Border (Gräns) – Ali Abbasi – 2019

23. Border - Gräns - Ali Abbasi - 2019Let me feel.

   6.0   Tina a un odorat exceptionnel qui l’aide beaucoup pour son travail de douanière. Un jour, elle rencontre un homme qui lui paraît suspect, Vore. Synopsis Wikipedia, concis, précis, qui intrigue sans dévoiler. J’aime beaucoup.

     Il y a une vraie étrangeté tout au long de Border, qui tient moins à cette idée de filmer frontalement la difformité qu’à tenter de faire qu’elle devienne la normalité du film. Ou tout du moins à briser cette frontière (border, le titre international) ou bien à flirter avec les limites (gräns, le titre original suédois). « Les humains ne sont pas tous méchants » dira un moment Tina, le personnage du film, mais quand ils ne sont pas épouvantablement laids (ça transpire la pédopornographie par tous les pores mais c’est aussi parce que Tina détecte (renifle) ce mal-là) ils n’existent pas, sont soit relégués au rang de machine sans affect (les flics, notamment, qui n’éprouvent rien de rien, même par rapport à ce que Tina pourrait instaurer de malaise) soit ridicules et petits, comme c’est le cas de Roland, le compagnon de Tina, un peu fou de ses chiens et de sa télé, un peu alcoolique aussi.

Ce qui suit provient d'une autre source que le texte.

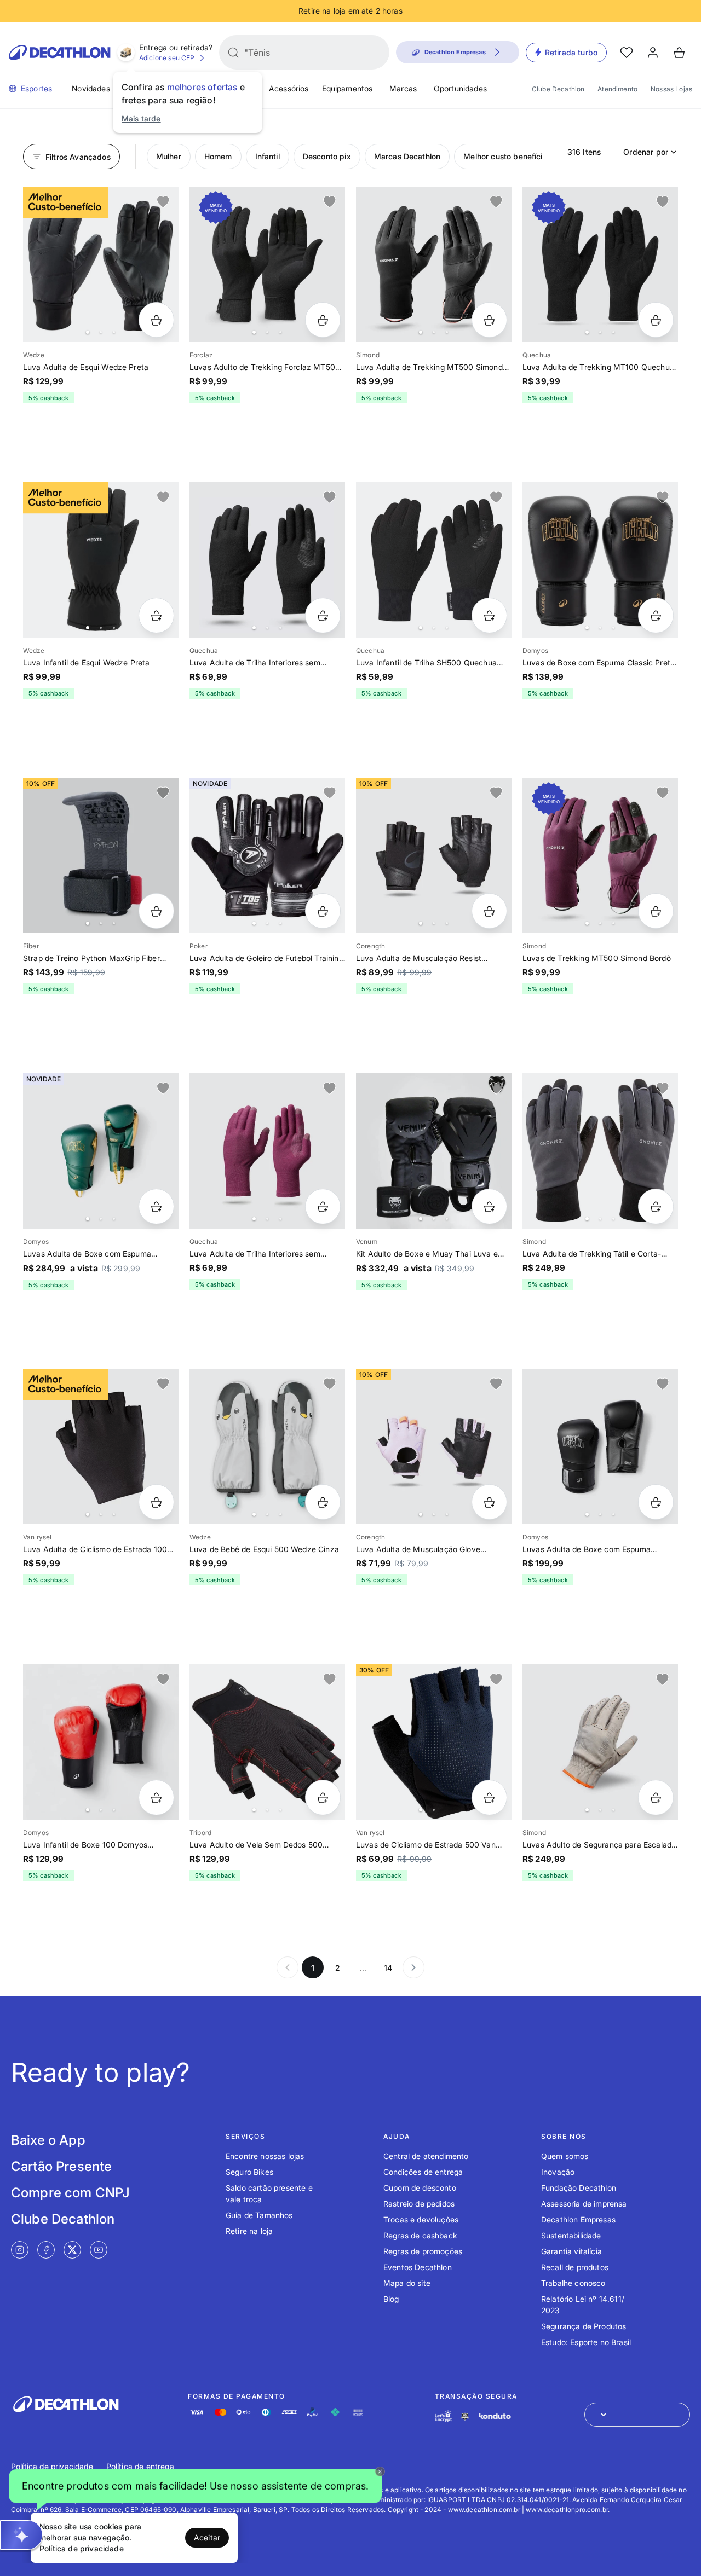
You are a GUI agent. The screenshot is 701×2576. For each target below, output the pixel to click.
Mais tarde (141, 118)
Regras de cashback (420, 2235)
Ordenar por (645, 152)
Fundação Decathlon (578, 2187)
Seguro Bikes (249, 2171)
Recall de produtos (574, 2267)
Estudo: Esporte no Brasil (586, 2342)
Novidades (91, 88)
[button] (195, 2487)
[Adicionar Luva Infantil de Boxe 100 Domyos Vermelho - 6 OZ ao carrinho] (156, 1797)
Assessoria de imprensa (584, 2203)
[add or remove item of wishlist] (163, 202)
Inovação (557, 2171)
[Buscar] (233, 52)
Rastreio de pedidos (419, 2203)
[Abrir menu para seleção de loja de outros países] (637, 2415)
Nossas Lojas (671, 89)
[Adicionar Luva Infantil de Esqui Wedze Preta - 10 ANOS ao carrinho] (156, 615)
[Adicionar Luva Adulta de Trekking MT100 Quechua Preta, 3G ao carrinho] (656, 320)
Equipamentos (347, 88)
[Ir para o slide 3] (113, 332)
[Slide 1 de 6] (434, 560)
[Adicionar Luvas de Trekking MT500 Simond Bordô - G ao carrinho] (656, 911)
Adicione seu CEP (167, 58)
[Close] (380, 2471)
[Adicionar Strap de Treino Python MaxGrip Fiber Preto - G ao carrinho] (156, 911)
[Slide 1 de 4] (600, 264)
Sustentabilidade (571, 2235)
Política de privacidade (52, 2466)
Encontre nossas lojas (265, 2156)
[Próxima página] (413, 1967)
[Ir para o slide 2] (100, 332)
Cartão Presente (61, 2166)
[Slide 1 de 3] (267, 264)
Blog (391, 2298)
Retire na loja (249, 2231)
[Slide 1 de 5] (101, 264)
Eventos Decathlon (417, 2267)
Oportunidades (460, 88)
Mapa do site (406, 2283)
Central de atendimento (426, 2156)
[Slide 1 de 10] (600, 1151)
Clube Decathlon (558, 89)
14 (388, 1967)
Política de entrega (140, 2466)
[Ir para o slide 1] (87, 332)
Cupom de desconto (419, 2187)
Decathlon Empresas (578, 2219)
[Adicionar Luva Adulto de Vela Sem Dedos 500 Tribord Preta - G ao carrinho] (323, 1797)
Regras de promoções (422, 2251)
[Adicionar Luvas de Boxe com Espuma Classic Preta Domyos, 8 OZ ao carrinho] (656, 615)
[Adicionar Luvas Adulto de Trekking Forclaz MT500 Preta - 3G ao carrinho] (323, 320)
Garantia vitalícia (571, 2251)
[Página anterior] (287, 1967)
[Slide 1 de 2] (434, 1742)
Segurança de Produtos (583, 2326)
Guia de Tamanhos (259, 2215)
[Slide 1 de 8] (101, 1151)
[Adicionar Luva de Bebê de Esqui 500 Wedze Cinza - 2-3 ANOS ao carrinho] (323, 1502)
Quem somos (565, 2156)
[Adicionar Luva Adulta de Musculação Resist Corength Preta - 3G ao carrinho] (489, 911)
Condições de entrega (423, 2171)
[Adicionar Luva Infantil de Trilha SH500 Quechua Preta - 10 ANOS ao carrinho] (489, 615)
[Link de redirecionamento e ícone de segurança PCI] (465, 2416)
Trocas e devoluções (420, 2219)
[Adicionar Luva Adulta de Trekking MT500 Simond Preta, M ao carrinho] (489, 320)
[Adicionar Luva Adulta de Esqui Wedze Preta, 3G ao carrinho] (156, 320)
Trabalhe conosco (573, 2283)
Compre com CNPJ (70, 2193)
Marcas (403, 88)
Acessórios (289, 88)
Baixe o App (48, 2140)
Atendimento (617, 89)
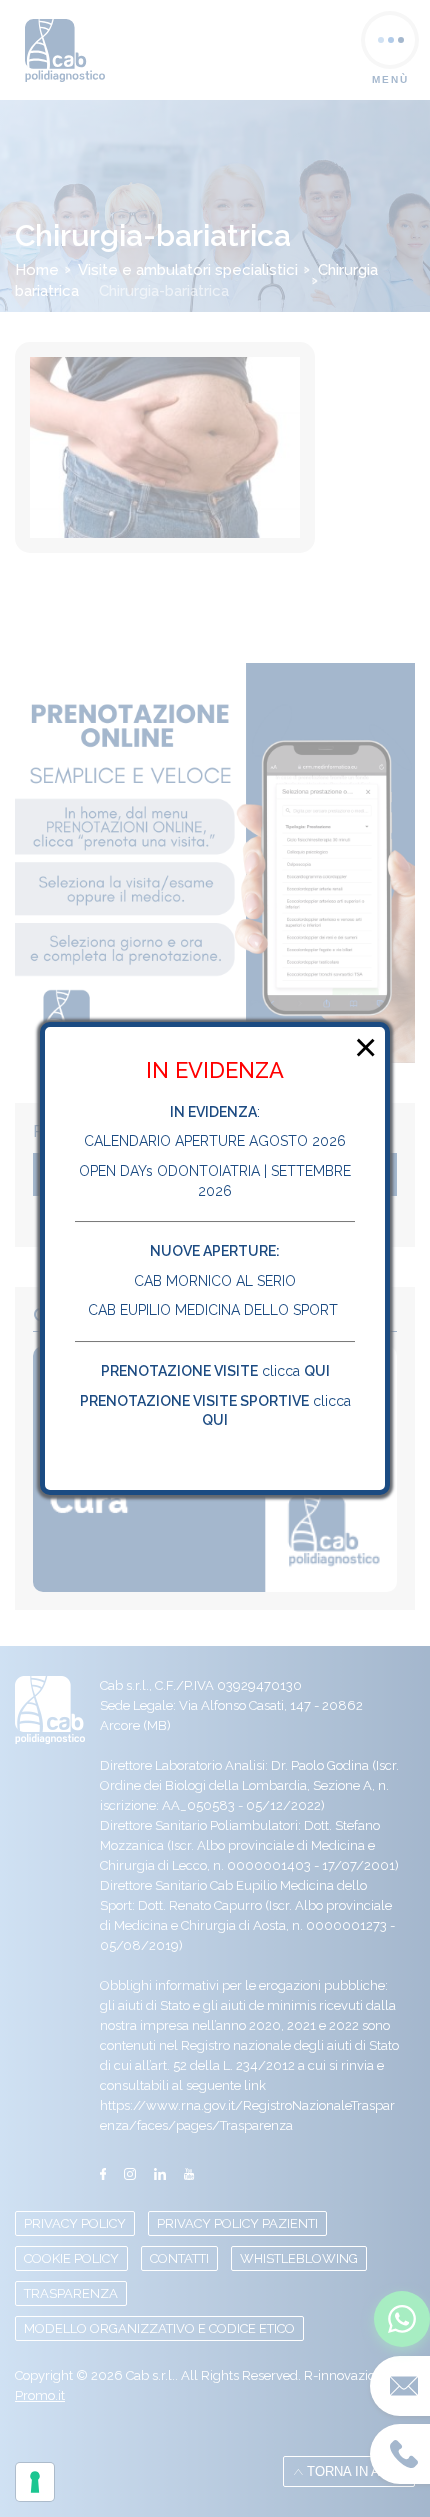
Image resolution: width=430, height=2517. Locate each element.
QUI (317, 1371)
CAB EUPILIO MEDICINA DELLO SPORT (215, 1310)
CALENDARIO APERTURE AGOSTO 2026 (215, 1142)
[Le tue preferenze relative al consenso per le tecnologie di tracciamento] (35, 2482)
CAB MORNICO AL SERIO (215, 1281)
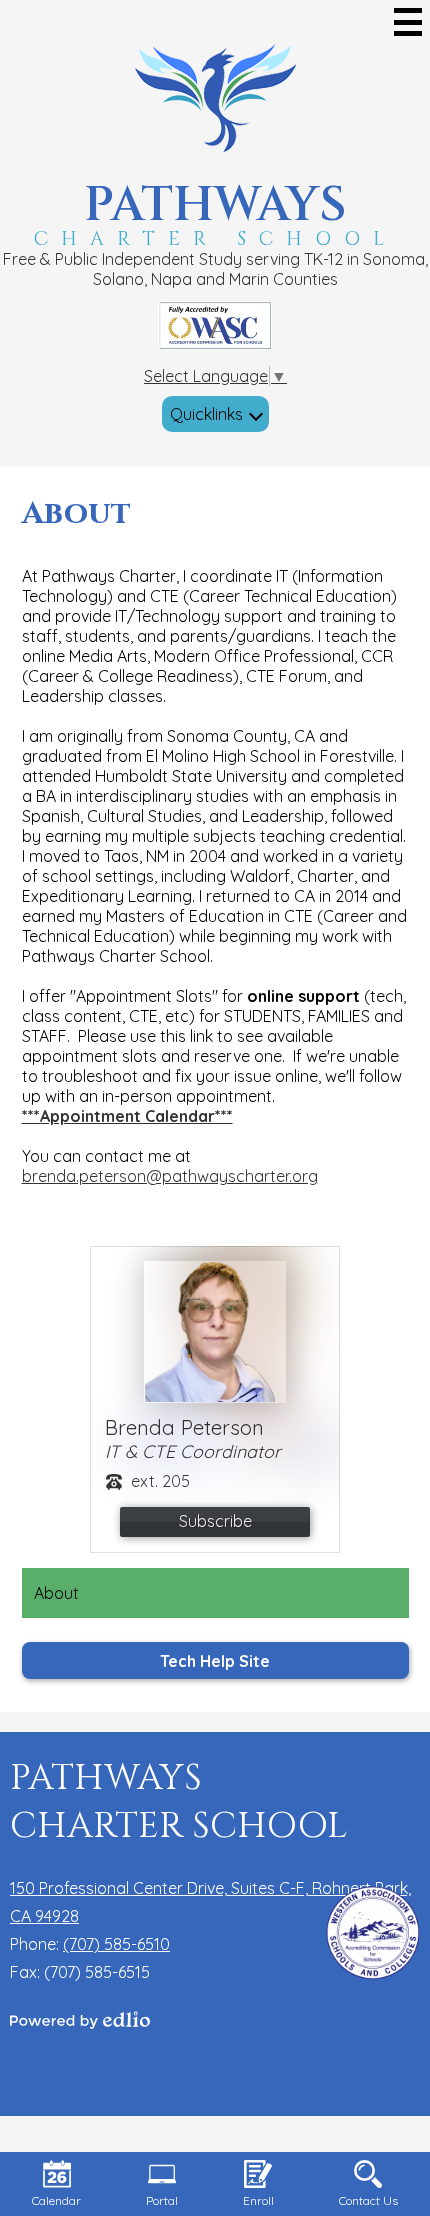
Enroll (258, 2200)
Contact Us (368, 2200)
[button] (215, 414)
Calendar (56, 2200)
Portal (162, 2200)
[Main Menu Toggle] (408, 22)
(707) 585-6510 (116, 1944)
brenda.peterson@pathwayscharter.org (170, 1176)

     Mais Tina va bientôt rencontrer quelqu’un, au physique aussi ingrat que le sien. La grande originalité de Border c’est de faire de cette rencontre entre deux inadaptés une invitation à sinon modifier, perturber notre regard, au moins le temps du film, sur nos certitudes face à la différence, ainsi que face à la monstruosité. Ambition qui évoque aussi bien le sublimation du laid chez Reygadas, la poésie collective du Freaks de Browning ou les apparitions sublimes de l’homme éléphant d’Under the skin. Ce n’est jamais aussi fort et réussi que dans ces films, mais il y a une tentative de briser l’aspect fantasy des trolls en forêt pour en proposer quelque chose de plus terre-à-terre, en écho avec la monstruosité du genre humain : Beaucoup d’évocation de bébés difformes, violés, maltraités dans le film. C’est un peu lourd, un peu déviant, j’aime assez. Un moment donné, Tina, je crois, dit qu’elle ne comprend pas qu’un couple apparemment sans histoire, avec leur maison Ikea-like puisse être capable de renfermer autant d’horreur. Il est rare, au cinéma, de fissurer à ce point le vernis suédois des apparences. Enfin j’avais pas vu une critique aussi prononcée depuis Snow therapy, en gros.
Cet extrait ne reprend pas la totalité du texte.